Огонь в дедовой печи подхватился, загудел. Печка соскучилась по людям и теперь была рада сослужить им добрую свою службу.
— Без Весёлого деда Петруши зима ныне длинная, — сказала Нина Осинкина, протягивая к огню розовые пальчики. — И сколь ещё он будет у дочек своих гостить?
— Обветшала совсем избёнка, — сказал Пряников. — Как бы ветром не сдунуло.
— Может, крышу перекрыть? А с той стороны, куда перекос, подпорки поставить? — посоветовался Вася.
— Дело говоришь, — согласился Пряников. — Снег сойдёт, всё и устроим.
— И картошку надо посадить, — опять первым догадался Вася. — Дед Петруша вернётся, а забот ему уже никаких.

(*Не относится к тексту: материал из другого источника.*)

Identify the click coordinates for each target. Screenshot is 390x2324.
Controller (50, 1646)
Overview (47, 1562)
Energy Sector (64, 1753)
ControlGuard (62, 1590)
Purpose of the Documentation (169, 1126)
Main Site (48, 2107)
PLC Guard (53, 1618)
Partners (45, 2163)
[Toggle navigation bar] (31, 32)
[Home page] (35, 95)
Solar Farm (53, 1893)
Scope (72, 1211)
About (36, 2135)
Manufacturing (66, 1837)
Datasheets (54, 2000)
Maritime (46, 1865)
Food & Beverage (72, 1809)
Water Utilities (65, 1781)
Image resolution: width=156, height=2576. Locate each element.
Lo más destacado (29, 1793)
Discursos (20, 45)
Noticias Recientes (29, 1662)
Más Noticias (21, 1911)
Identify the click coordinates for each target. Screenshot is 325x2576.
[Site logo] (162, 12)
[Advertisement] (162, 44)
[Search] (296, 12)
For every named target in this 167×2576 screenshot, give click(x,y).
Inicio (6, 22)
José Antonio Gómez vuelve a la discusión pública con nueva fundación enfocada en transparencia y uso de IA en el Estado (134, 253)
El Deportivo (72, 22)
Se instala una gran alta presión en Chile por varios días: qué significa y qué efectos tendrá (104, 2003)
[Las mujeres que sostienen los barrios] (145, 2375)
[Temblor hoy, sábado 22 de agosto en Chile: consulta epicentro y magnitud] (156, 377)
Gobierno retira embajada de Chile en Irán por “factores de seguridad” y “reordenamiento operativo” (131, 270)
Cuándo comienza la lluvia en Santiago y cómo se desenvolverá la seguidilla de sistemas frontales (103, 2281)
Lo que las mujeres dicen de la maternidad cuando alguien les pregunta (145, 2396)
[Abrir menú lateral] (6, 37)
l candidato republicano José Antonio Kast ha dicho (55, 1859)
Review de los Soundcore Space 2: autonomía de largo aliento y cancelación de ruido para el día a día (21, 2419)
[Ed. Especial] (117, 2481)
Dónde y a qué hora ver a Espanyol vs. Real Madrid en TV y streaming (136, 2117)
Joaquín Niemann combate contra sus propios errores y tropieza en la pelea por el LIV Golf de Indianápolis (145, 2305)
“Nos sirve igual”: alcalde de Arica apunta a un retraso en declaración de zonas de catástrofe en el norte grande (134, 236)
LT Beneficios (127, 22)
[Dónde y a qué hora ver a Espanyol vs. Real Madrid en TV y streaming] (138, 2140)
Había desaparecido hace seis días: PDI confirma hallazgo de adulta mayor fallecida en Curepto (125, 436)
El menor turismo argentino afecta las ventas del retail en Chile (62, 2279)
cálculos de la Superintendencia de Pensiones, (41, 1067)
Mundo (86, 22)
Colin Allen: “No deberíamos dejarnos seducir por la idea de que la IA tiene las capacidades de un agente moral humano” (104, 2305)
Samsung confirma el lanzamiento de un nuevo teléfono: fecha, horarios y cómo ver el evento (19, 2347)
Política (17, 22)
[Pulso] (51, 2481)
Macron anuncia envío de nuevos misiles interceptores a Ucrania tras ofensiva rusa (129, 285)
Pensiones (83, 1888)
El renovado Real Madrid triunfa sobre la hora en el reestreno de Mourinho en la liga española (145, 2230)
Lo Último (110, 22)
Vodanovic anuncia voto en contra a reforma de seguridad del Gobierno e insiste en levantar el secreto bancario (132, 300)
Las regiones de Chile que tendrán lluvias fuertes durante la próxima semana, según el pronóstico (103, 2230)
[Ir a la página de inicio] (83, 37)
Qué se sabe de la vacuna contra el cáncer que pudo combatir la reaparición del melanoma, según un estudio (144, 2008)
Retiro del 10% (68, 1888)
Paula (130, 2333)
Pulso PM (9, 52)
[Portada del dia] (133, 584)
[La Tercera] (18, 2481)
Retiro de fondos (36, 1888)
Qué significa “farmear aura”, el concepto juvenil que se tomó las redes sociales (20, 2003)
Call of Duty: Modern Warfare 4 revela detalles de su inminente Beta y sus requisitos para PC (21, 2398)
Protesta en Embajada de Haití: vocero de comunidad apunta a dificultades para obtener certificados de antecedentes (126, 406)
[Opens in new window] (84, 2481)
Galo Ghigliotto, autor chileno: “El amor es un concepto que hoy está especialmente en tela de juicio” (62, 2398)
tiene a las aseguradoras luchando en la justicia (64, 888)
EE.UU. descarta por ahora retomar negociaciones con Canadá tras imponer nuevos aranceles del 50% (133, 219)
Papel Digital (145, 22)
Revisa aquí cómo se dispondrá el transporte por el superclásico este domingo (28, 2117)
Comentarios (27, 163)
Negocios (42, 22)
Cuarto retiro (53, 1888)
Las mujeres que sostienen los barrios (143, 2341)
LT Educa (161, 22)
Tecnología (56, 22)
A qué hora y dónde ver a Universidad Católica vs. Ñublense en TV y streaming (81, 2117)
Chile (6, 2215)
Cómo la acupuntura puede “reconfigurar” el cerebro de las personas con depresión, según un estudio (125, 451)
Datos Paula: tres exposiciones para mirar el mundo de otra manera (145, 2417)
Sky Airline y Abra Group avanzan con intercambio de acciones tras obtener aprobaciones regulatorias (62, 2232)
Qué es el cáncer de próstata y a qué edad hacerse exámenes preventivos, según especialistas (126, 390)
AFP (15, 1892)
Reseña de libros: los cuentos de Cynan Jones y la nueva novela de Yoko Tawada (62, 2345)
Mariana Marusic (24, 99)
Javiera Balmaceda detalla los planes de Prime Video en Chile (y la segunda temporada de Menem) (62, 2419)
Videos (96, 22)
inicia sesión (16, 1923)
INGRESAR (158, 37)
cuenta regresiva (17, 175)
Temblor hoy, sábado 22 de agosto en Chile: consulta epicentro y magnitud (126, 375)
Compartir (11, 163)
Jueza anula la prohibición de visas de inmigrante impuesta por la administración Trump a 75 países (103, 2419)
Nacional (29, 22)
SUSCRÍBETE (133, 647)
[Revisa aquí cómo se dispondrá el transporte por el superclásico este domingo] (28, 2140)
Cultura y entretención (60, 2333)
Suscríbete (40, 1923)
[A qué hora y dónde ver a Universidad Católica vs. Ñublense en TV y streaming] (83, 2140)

— Мальчишки, какие же вы молодцы у меня! — ахнула Нина Осинкина. — Избу починить — не дуростями вашими заниматься.
Лошадиная поляна
Никто в доме не знал, что ночью мальчик не спит. Его будили глухие, глубокие звуки, словно под окном, поджидая, прохаживалось что-то.
Был август, и небо ночами, густо посыпанное звёздами, было чёрным.
Мальчика пугали яркие тяжёлые звёзды. В них жил злой зелёный огонь, он то разрастался вдруг, то замирал, уходил вглубь, — так дремлющая кошка щурит глаз, поджидая маленькую мышь.
Чтобы не видеть звёзд, чтобы не слышать непонятные звуки, мальчик забирался с головой под одеяло и плакал.
Ему казалось, за окном гуляет смерть. Он родился в деревне и по ночам верил в колдунов, оборотней и в другие многие страсти. Днём он не верил в них, днём было стыдно верить в такую чепуху.
Звали мальчика Ваней.
В обычной школе он учился в третьем классе, но оттого и произошла беда, что в другой, необычной школе он зашёл слишком далеко. Ему шёл десятый год, и в той необычной школе он учился по десять часов в день.
Ваня должен был удивить мир. От него хотели этого, и ему казалось, что он тоже этого хочет.
Ваню учили играть на скрипке.
Привезли из далёкой деревни и стали учить.
Их росло восемь у матери, мальчиков и девочек. Когда отец был жив, в доме хоть и не всего хватало, но всё же было терпимо. А потом мать оставила себе старшего и двух меньших, а пятерых взяли в детдом. Ваня в детдоме даже обвыкнуть не успел. Нашлись в нём способности, и его повезли в большой музыкальный город.
Здесь он учился прилежно. Сначала от боязни, что вернут с позором назад. А потом ещё прилежнее, по любви и потому, что скрипка казалась ему похожей на самую младшую, самую маленькую сестрёнку. Он дома нянчил её, носил ей из лесу ягоды, рассказывал про свои горести, хотя она ничего не понимала.